I use a Weber portable barbecue which tucks neatly in one of the bed boxes when not needed, and can sit either on the heat-proof top of our outdoor table or on a couple of thermalite breeze blocks when I can't be bothered to get the table out.

The food always tastes great, I love using it, and will never surrender to the false charms of a gas so-called barbecue. So there!

(Agree that those disposable ones are rubbish though. Even worse than gas).


----------



## baldybazza

Back in the dim distant past when the kids came with us in an old trailer tent we ued to strap a full-sized charcoal barbeque on wheels on top of the trailer tent while travelling, complete with a thick paper bag of charcoal.Problems started when we drove through a heavy downpour in France, the bag disintegrated and the charcoal was bouncing along the road behind us.Ah happy days :lol: . 
These days we use an Outback portable gas barbeque with a cast-iron griddle 
-works a treat and quick enough for breakfast bacon sarnies too - yum  

Barrie


----------



## Telbell

What about electric bbq's? No option on the Poll!

We use what we call "Baby George" (smaller sized George Foreman with Grill one side and griddle the other) when on EHU and instant (disposable) bbq when not.

Advantage of "Baby George" is that it can be used on kitchen work surface if it';s naff weather or raining outside.


----------



## taildj

Like Many others we use a Cadac. They are versatile, as you can BBQ, use as an oven, roast, fry etc, They are easy to clean, pack away, & and actually, do what all the advertising material says it will do.

This piece of equipment, along with the ramoska, are things that are indespensable when M'homing as far as I am concerned. Further they also get used at home.

David


----------



## timbop37

geraldandannie said:


> ....Camping Gaz Party Grill


Gerald, with Annie being Veggie, is that a party for one?
I think you need to put your foot down with a firm hand before these veggies take over.

Seriously, though, my wife has been veggie for 25 years but we still have a Cadac which has been great. You can cook pizzas, omelettes, etc, apart from the usual stuff.


----------



## geraldandannie

timbop37 said:


> I think you need to put your foot down with a firm hand before these veggies take over.


Hi Tim

I know. Mind you, I don't think I'm wasting away for lack of cooked animal produce. 8O

We usually eat non-meat, as it's easier to cook just one type of meal. We both eat fish.

On choir night, she eats in town, so I get to choose what to have for tea. So generally it's off to Sainbury's for some steak  Except tonight, since our son's girlfriend is staying with us while she does an internship up town, and she doesn't eat red meat :evil: It looks like it might be a chicken night tonight :wink:



timbop37 said:


> Seriously, though, my wife has been veggie for 25 years but we still have a Cadac which has been great.
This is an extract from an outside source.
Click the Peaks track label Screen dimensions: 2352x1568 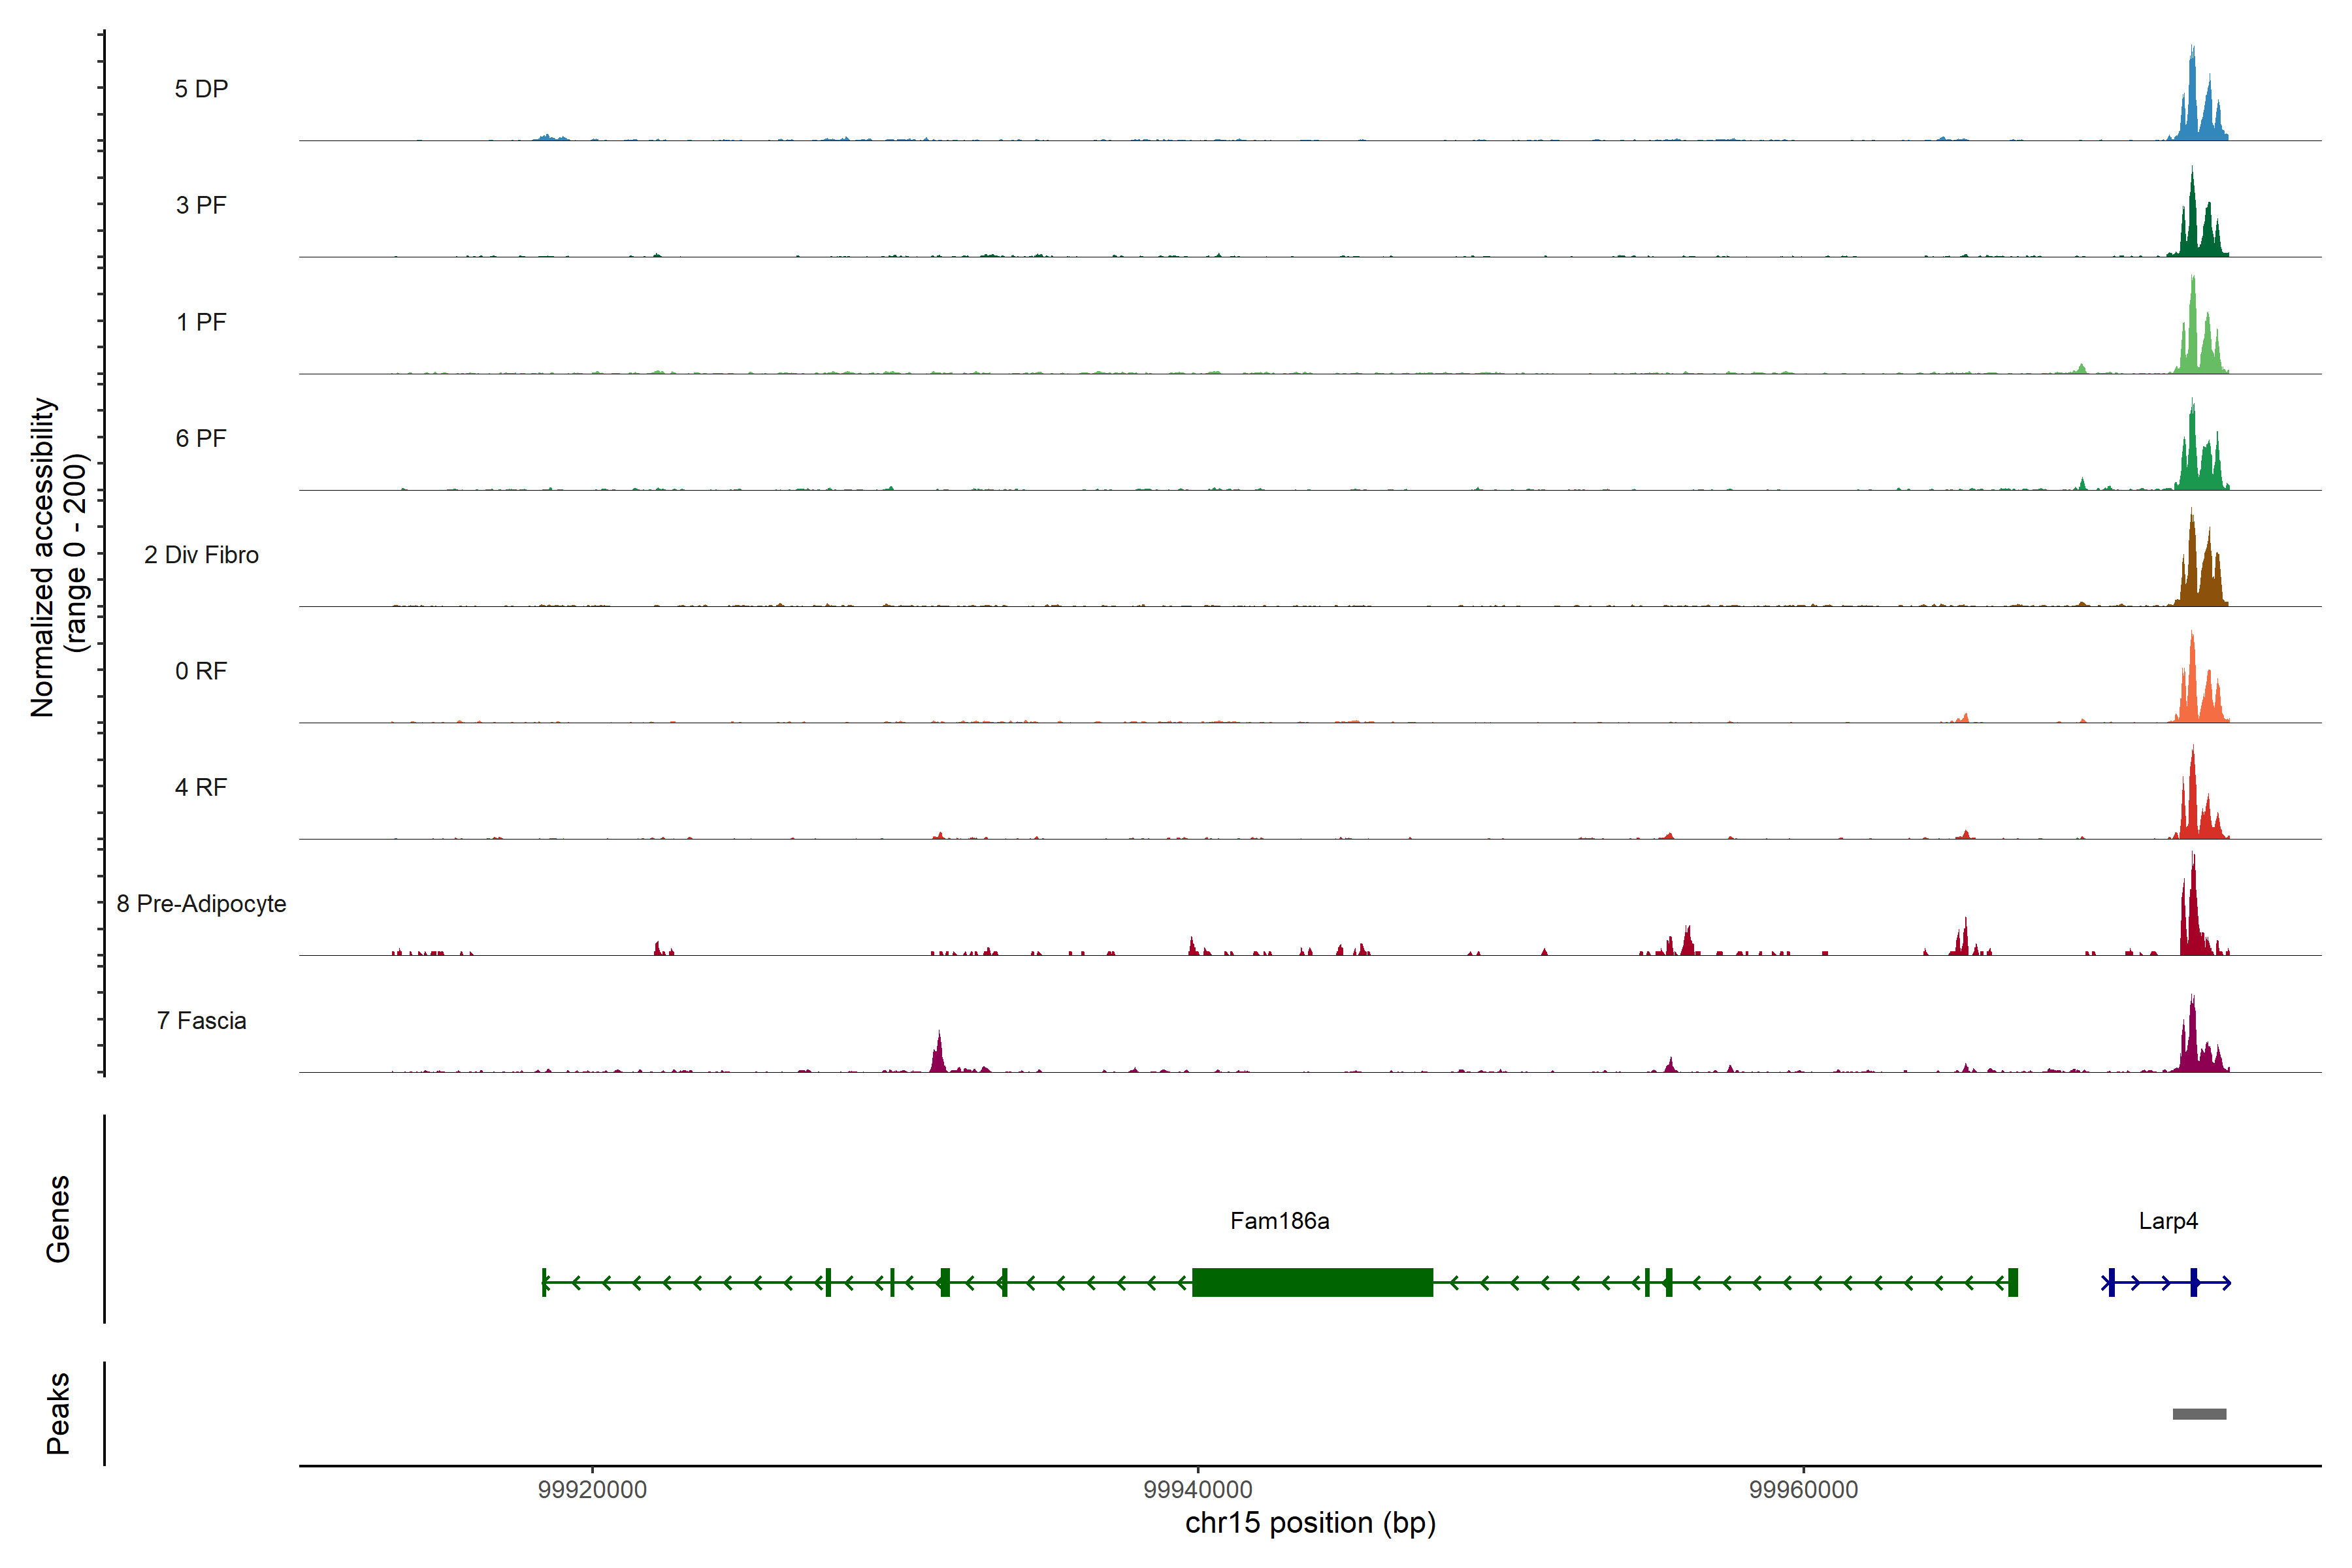58,1413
The thing that puts me off a Cadac is the size of the thing. We have only ever cooked for 2 people, so I think it's a bit of a waste for us. Mind you, if we ever meet up on site, you should be able to give us a demonstration (or two) of how good the Cadac is :wink:

Gerald


----------



## 109334

we bought an electric one off e-bay £9.99p new...it stands about waist height and has an electric element similar to a electric fire you put water under the element and any fat drips into water , makes a small ammount of steam which helps tenderise the meat and also when cleaning you just pour it all away it takes to pieces and packs into a small bag or box we used it in spain everyday for nearly six months and if on ehu it makes sense i think you can still get them and for that price are a bargain


----------



## 92859

*BBQ's*

Greetings,

Most interesting folks, thanks for your replies, it just shows that everybody likes different things but gas is clearly a winner! I must agree that charcoal barby's do taste better than gas ones but gas ones are cleaner.
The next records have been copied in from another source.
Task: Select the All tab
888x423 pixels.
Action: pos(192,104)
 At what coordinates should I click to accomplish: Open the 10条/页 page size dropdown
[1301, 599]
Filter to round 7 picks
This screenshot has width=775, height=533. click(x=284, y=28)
For this year I think we may take our portable gas stove with a black cast alloy hotplate on top, it seemed to work better than the throw a way barby's we tried.

Next year when we have saved some cash we will look around for something more suitable. possibly a gas one with a take off supply from the 'van.

ccasion5:


----------



## Mikemoss

Just as an aside, when we did a bit of motorhoming in Oz last year we were amazed to see that you weren't allowed to use your own barbecue, and most of the communal ones on the sites we stayed at were hopelessly inadequate affairs which consisted of a gas ring underneath a stainless sheet with a hole in it for the fumes to escape through.
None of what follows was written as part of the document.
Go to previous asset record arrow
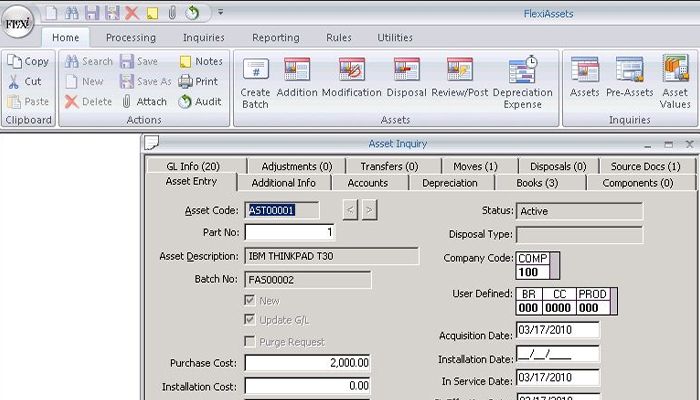 349,210
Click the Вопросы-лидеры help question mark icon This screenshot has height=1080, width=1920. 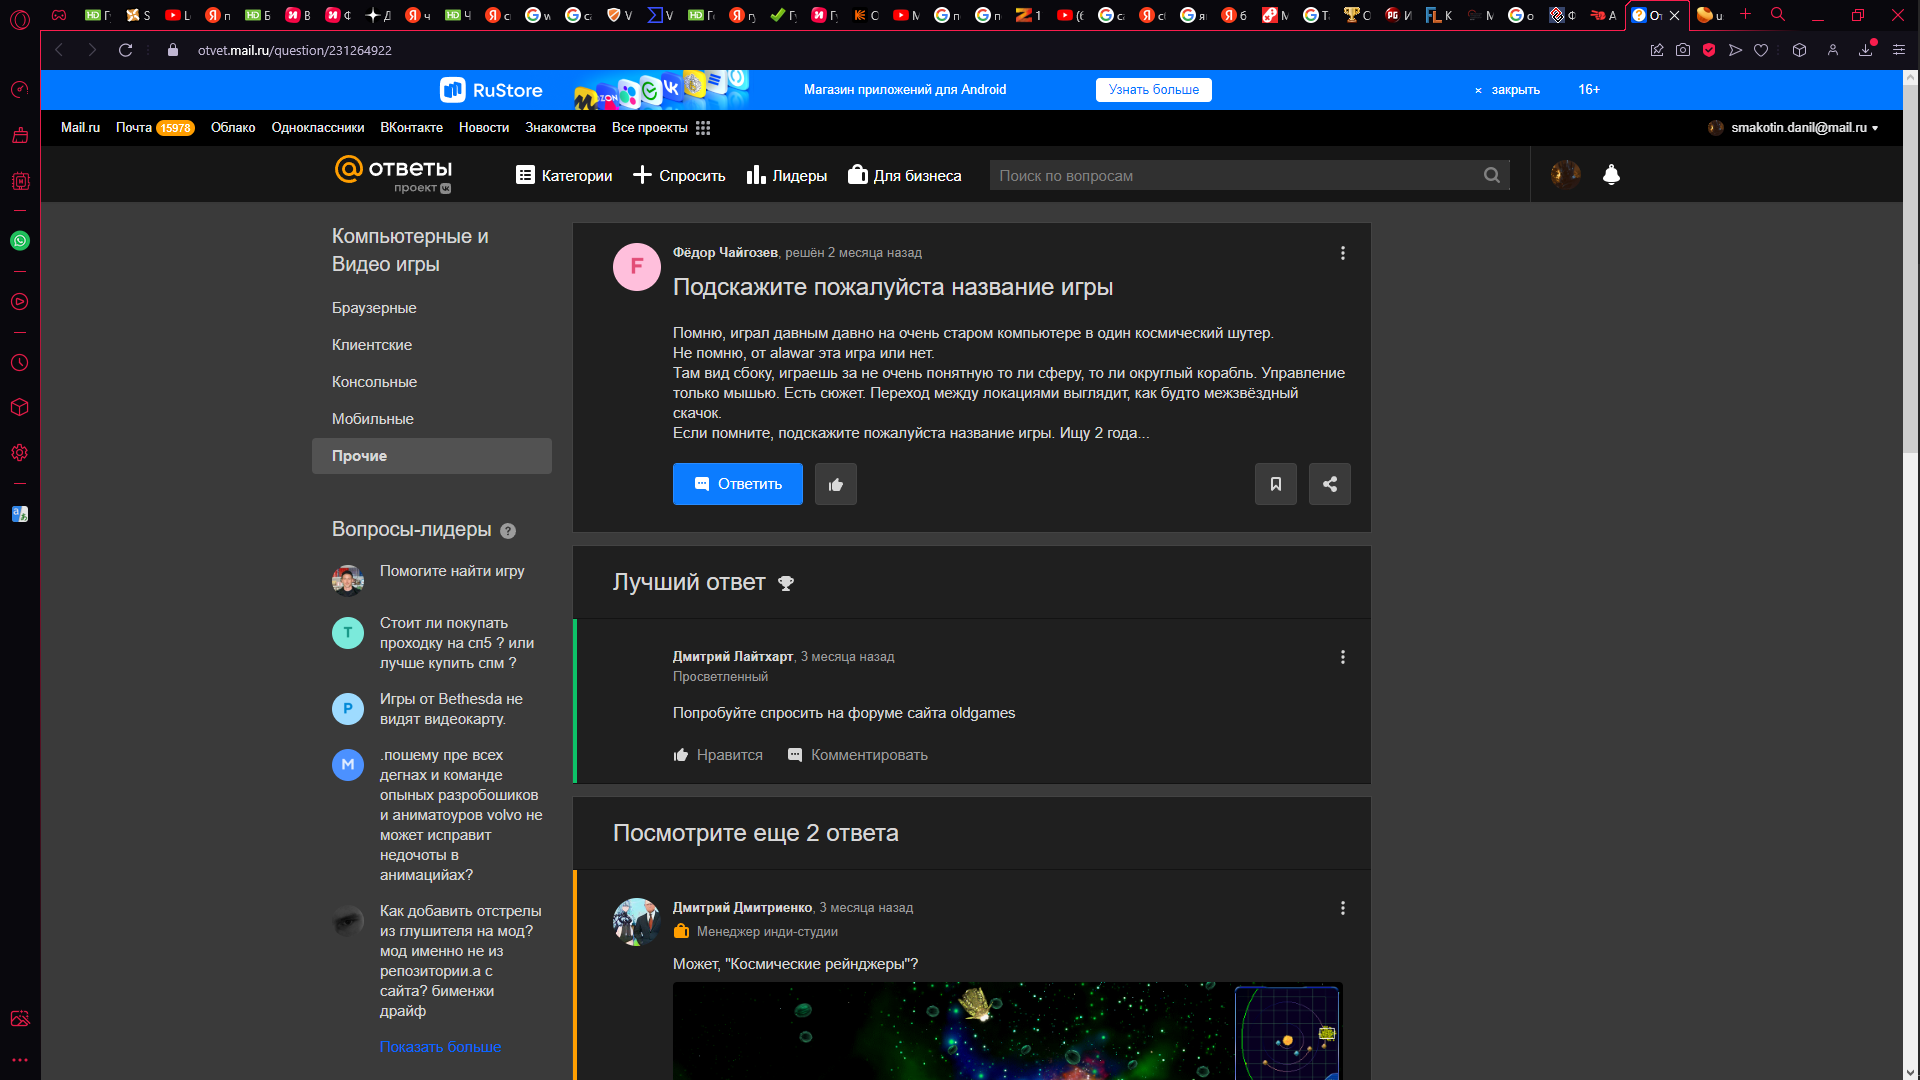[x=508, y=531]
No dogs allowed either, so that's one country we're not going to emigrate to (among many).


----------



## mangothemadmonk

Hi Peter, we have used a Cadac for the last 5 years or so. Love it's versatility and ease of cleaning and packing away is simple and quick.

Johnny F


----------



## 106520

another vote for son-o-hibachi. Great bit of kit.


----------



## blondy

I have used a table top(on the ground) gas barby pluged into gas point on M/H for years. I remember barby a test in one of the M/H magersines a few years back, they compared all types including cadak, and the Table top came out best. I think it was a royal same as I have, but it is obvious that it is a personal choice.


----------



## patnles

It definitely has to be charcoal for me and you can't beat the Cobb. Takes 25-30mins to heat up, you only use 6 briquettes of charcoal and you can cook a whole joint on it. You can put veggies in the moat around the coals or just put wine in the moat and the meat is so tender. We love ours.
Lesley


----------



## Minerva

Hi All

If I don't use charcoal, I prefer to call it Al-Fresco-Cooking and use a similar set-up to Russell. True you do not get the charcoal flavouring but you cannot beat cooking in the open air, plus there is always a bottle of wine open (except when cooking breakfast)

Bill

EDIT Should have had a both vote ! :wink:


----------



## arvy

Hi everyone,
charcoal for me, and I like to use the disposable ones no mess to clean up at the end. 
As said previously if you let them come up to temperature properly and the coals are nice and white no problems cooking anything on them.
My local Sainsburys were selling theirs off at the end of the summer last year and I bought a dozen of them, 40p each.


----------



## peedee

Mikemoss said:


> I'm one of those to whom the words 'gas' and 'barbecue' are mutually incompatible. At best, they're a gas cooker that you can use outside.
> 
> So....guess what I voted for! It has to be charcoal, the fuss, the waiting, the smell, the smoke, the 'is there enough heat left to do these steaks?' are all part of the magic.
> 
> I use a Weber portable barbecue which tucks neatly in one of the bed boxes when not needed, and can sit either on the heat-proof top of our outdoor table or on a couple of thermalite breeze blocks when I can't be bothered to get the table out.
> 
> The food always tastes great, I love using it, and will never surrender to the false charms of a gas so-called barbecue. So there!
> 
> (Agree that those disposable ones are rubbish though. Even worse than gas).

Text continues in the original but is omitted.